Circus van Max Beckmann ~ Ian Buruma

Ian Buruma — Friese roots aan vaders kant, Britse moeder — won in 2008 de Erasmusprijs. Dit was voor diens ‘gewichtige bijdrage’ aan de Europese cultuur. En de jury vond vooral dat hij daaraan vooral met zijn essays had bijgedragen. Mede daarom werd deze verzameling uitgebracht, met mengelwerk dat Buruma sinds 1995 publiceerde.

Soms bestaan deze stukken uit gelegenheidswerk van nog geen duizend woorden lang. Soms bestaan ze uit lange en gedegen essays, met voetnoten daarbij.

Wat me nu plaagt, is dat ik als laatste van dit boek de inleiding heb gelezen; waarin de juryvoorzitter zijn motivatie gaf om Buruma te bekronen. Diens loftuitingen zitten de gedachten die ik tijdens het boek vormde wat in de weg.

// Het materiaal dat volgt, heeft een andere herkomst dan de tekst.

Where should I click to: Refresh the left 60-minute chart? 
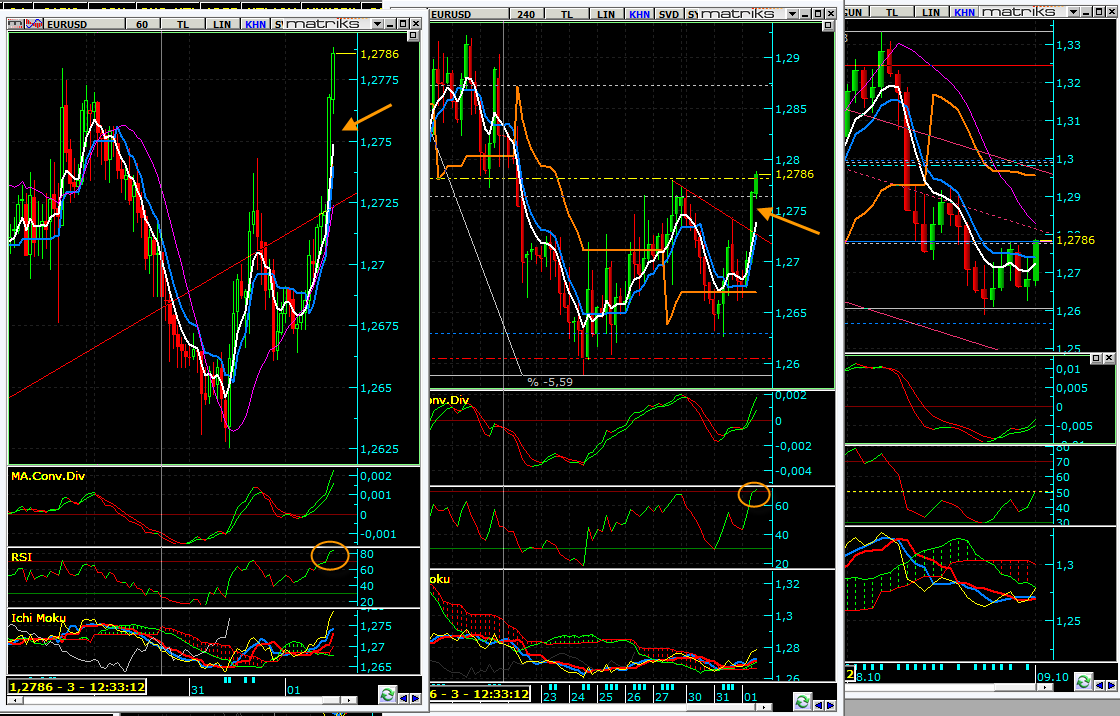tap(387, 695)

Buruma is vaak een interessant auteur — anders had ik dit boek ook niet gelezen — maar heeft toch éen tekortkoming. Voor Nederlandse lezers tenminste. Hij gebruikt de kennis die zijn dubbele achtergrond opleverde nogal eens om ontwikkelingen in Nederland, of West-Europa, uit te leggen aan een Amerikaans publiek. Dat moet hij ook vooral niet laten, maar zulke teksten of tekstgedeelten zijn enigszins voorspelbaar om te lezen. Een tolk kan misschien nog zo geweldig vertalen, het is niet onder alle omstandigheden nodig ook van zijn woorden kennis te nemen.

Veel boeiender wordt hij al op het moment dat ervaringen uit zijn persoonlijke geschiedenis gaan meewegen. Omdat zijn kennis over Japan, of Oost-Azië, hem ook in staat stelt met afstand naar Europese ontwikkelingen te kijken.

Dus lees ik waarschijnlijk toch liever monografieën van hem, of thematisch geordend boek, dan een bundel met mengelwerk als deze. Of éen enkel stuk online, en dan weer tijden niets.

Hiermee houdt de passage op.